Article by Dr. Natasha Ryz, Lift News
It is well known that cannabis and its major active compound THC can increase appetite and cause “the munchies.”
But did you know that cannabis use might also contribute to a healthy body weight?
The role of cannabis and endocannabinoids in appetite regulation and body weight has been extensively studied for the past 15 years. Clinical research shows that cannabis, as well as THC and its analogues, can stimulate appetite and may improve body weight in patients with HIV/AIDS, hepatitis C, Alzheimer’s disease, anorexia nervosa, inflammatory bowel disease, and cancer.

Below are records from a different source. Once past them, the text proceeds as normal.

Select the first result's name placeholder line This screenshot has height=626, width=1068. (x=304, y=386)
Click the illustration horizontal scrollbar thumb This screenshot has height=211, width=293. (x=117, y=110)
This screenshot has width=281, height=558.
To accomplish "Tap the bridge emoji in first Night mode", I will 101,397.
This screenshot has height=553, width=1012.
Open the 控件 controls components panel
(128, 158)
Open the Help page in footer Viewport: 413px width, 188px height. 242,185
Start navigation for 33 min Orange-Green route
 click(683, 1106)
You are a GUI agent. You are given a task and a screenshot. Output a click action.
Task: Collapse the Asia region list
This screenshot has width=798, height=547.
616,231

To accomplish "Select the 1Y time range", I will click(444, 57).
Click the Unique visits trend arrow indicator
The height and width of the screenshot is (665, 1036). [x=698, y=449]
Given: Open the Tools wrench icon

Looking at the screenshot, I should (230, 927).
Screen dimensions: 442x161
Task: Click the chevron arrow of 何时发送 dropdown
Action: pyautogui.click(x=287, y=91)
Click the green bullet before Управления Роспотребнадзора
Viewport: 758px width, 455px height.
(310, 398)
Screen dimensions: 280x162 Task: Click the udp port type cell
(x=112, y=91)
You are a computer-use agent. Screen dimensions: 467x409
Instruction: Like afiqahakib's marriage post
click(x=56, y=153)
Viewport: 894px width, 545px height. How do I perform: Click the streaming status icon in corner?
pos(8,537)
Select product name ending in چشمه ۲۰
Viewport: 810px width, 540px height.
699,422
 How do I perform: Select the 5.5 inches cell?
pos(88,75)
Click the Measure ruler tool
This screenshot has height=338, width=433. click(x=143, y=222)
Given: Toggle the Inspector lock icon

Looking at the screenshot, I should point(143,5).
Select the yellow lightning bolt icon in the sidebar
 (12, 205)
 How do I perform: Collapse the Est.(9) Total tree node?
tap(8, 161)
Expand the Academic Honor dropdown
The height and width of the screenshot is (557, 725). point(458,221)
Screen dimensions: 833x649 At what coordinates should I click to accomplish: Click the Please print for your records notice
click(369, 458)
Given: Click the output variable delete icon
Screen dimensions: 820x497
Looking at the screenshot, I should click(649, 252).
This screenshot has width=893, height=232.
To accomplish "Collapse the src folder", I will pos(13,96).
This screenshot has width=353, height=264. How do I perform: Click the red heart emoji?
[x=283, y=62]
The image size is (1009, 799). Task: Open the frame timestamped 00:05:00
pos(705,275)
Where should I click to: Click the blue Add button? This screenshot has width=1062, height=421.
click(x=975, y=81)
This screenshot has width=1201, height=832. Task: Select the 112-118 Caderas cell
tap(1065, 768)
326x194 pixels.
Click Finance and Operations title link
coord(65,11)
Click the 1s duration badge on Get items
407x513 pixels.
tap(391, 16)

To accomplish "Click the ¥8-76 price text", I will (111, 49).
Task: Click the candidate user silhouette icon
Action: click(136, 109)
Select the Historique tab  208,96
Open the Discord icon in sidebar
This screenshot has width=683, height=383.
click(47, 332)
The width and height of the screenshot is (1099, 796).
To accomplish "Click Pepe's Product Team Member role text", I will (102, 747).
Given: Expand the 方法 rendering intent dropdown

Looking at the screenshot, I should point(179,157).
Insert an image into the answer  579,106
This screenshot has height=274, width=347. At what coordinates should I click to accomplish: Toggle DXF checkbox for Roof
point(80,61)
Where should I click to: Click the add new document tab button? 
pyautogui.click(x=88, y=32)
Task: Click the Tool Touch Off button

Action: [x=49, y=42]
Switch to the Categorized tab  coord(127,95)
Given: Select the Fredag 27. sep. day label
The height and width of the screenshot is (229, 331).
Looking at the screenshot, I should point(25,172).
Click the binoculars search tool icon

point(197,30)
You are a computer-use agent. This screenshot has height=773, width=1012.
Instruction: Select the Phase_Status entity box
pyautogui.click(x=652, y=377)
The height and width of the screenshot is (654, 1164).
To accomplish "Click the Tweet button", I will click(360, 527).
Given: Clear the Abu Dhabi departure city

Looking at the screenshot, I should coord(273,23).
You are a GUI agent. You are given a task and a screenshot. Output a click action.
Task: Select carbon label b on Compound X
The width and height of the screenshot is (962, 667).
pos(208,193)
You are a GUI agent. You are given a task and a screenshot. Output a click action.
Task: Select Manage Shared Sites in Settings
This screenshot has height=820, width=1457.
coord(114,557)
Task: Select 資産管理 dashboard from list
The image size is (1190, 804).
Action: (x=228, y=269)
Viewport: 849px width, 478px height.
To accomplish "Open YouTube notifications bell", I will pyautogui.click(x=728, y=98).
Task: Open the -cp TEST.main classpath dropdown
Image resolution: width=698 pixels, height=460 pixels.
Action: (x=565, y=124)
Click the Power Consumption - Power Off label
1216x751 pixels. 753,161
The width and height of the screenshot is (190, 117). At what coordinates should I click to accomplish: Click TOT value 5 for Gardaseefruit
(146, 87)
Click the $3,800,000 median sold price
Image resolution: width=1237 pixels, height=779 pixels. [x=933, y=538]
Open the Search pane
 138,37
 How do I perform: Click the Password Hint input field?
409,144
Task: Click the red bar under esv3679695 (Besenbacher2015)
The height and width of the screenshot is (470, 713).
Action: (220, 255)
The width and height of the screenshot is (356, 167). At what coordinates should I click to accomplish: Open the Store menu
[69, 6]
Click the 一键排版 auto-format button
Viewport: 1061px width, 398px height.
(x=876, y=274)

Indeed, this is an important therapeutic benefit of THC — its ability to stimulate appetite and improve body weight in patients suffering from disease
Does long-term cannabis use increase the risk of obesity?
Contrary to what one might expect, researchers find the prevalence of obesity may be lower in cannabis users compared to non-users.
Studies suggest a lower prevalence of diabetes mellitus and metabolic syndrome in cannabis users compared with people who have never used cannabis. However, other studies have found no relationship between cannabis use and type 2 diabetes .
In a nationally representative survey of 4657 American adults, current use of cannabis was associated with 16% lower levels of fasting insulin, lower insulin resistance, and smaller waist circumference.
Despite its associations with increased appetite and caloric intake, cannabis use is associated with lower body mass index and lower insulin levels.
How can this be?
The endocannabinoid system
Our endocannabinoid system is an ancient system found throughout our body and is how we recognize and interact with the cannabis plant. It helps to regulate a wide variety of functions, including appetite, body weight, sleep, pain, inflammation, psychiatric diseases, stress, and emotional state.
It is also well established that the endocannabinoid system is involved in both the regulation of energy balance and the development of obesity.
Our endocannabinoid system includes the CB1 and CB2 cannabinoid receptors, which are found throughout the body, including the brain, nerves, muscles, immune cells, intestines and skin.
CB1 receptors are highly expressed in the hypothalamus, an area of the brain that plays a major role in controlling appetite and food intake.
Our endocannabinoid system also includes anandamide, which takes its name from the Sanskrit word ananda, meaning “bliss” or “delight.” Anandamide is made from fatty acids in our body and has a similar effect to THC.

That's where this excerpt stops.